Exercise directions:
In the data below, which lines hold "size"? Copy every one.

──────── Exercise materials

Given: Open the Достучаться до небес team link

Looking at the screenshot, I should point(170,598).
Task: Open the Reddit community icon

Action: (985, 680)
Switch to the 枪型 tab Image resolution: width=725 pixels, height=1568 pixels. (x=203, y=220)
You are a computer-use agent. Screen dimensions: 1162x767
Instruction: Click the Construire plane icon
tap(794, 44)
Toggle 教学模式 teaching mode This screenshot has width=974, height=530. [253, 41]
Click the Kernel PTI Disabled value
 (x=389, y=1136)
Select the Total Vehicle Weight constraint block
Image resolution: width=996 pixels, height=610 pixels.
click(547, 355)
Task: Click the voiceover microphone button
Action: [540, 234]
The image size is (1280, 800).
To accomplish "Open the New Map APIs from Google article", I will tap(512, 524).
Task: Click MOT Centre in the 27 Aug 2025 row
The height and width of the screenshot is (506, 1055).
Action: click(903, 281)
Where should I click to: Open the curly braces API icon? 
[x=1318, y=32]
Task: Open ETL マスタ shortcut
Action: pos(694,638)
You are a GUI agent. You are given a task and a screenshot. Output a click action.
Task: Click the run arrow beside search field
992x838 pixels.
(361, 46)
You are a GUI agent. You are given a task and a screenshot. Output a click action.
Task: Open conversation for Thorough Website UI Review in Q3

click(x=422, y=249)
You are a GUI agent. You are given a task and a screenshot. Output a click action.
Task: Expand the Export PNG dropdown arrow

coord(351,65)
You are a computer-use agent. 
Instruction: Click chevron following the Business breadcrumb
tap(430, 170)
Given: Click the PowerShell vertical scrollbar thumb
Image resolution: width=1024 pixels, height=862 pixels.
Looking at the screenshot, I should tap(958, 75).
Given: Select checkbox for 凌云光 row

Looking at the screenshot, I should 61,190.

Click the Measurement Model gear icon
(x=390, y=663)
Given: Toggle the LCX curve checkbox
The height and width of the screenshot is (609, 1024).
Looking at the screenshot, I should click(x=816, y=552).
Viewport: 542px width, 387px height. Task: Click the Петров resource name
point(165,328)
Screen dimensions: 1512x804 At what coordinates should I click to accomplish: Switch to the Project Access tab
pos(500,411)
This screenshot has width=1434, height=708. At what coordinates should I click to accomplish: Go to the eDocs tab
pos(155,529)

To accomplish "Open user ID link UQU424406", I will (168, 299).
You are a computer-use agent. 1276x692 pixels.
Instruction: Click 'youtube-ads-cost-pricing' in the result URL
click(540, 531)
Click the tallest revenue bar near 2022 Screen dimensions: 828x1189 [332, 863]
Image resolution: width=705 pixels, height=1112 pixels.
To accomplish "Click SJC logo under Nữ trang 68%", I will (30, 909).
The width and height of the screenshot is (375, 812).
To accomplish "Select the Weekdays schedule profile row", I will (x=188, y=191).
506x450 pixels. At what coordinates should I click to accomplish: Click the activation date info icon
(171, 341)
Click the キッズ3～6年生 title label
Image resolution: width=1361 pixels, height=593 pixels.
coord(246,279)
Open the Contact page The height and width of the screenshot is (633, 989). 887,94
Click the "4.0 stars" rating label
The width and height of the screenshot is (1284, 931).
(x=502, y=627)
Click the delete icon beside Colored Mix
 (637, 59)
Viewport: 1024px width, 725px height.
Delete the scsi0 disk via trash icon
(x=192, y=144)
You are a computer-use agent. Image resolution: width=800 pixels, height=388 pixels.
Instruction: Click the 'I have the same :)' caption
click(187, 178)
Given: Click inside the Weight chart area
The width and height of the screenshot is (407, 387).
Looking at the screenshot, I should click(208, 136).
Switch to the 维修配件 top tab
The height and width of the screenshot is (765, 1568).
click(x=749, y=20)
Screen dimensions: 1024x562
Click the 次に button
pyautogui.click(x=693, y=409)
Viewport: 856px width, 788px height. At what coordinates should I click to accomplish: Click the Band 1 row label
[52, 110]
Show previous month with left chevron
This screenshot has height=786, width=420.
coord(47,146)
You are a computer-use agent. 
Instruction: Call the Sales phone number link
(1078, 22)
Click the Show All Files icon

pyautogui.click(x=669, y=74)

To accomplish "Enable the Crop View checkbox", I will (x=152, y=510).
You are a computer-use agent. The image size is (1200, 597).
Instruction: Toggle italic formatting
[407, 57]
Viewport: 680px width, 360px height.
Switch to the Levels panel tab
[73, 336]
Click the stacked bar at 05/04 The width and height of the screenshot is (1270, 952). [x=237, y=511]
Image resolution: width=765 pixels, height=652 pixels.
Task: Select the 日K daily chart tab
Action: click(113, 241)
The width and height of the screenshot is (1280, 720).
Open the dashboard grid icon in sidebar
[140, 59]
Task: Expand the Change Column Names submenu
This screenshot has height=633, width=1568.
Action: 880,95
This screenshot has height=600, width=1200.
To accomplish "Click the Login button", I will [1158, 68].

────────────────

Exercise response:
The image size is (1280, 800).
You are a computer-use agent. The image size is (1200, 597).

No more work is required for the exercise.